§ Work to complete: The line containing "Recruitment & Training (154, 1100)" and every line after it, through the last one below: output exactly these and nothing else.

§ Recorded data:
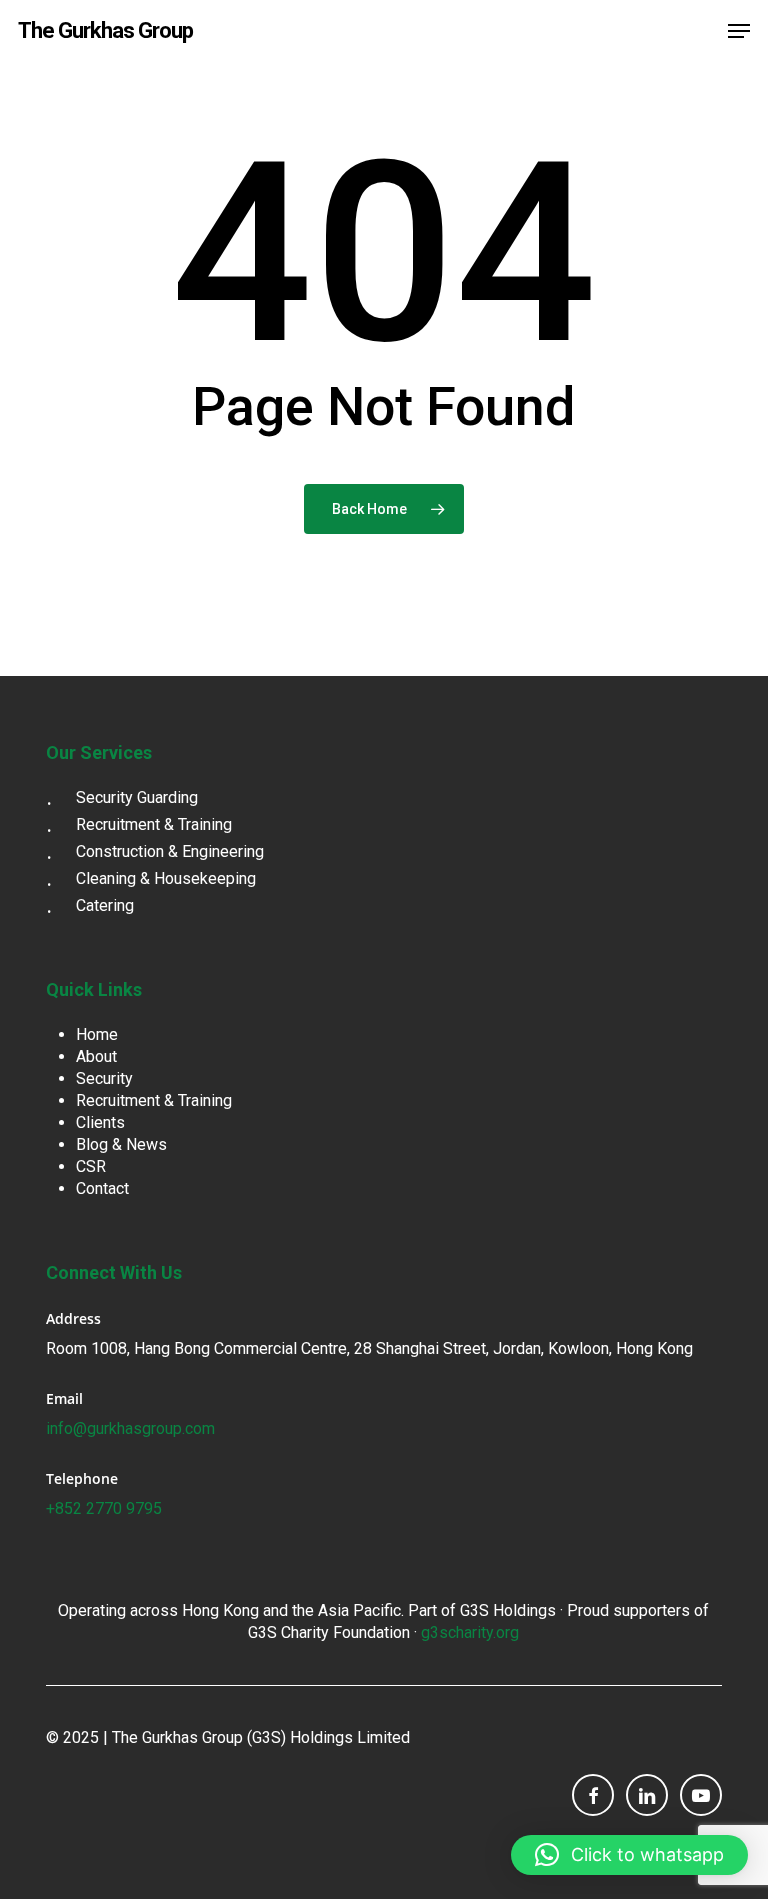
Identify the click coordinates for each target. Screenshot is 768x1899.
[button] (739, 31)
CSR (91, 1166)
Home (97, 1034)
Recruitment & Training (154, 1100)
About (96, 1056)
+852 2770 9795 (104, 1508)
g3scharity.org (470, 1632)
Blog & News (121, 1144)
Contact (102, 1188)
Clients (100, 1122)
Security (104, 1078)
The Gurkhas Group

§ Response box:
Recruitment & Training (154, 1100)
About (96, 1056)
+852 2770 9795 (104, 1508)
g3scharity.org (470, 1632)
Blog & News (121, 1144)
Contact (102, 1188)
Clients (100, 1122)
Security (104, 1078)
The Gurkhas Group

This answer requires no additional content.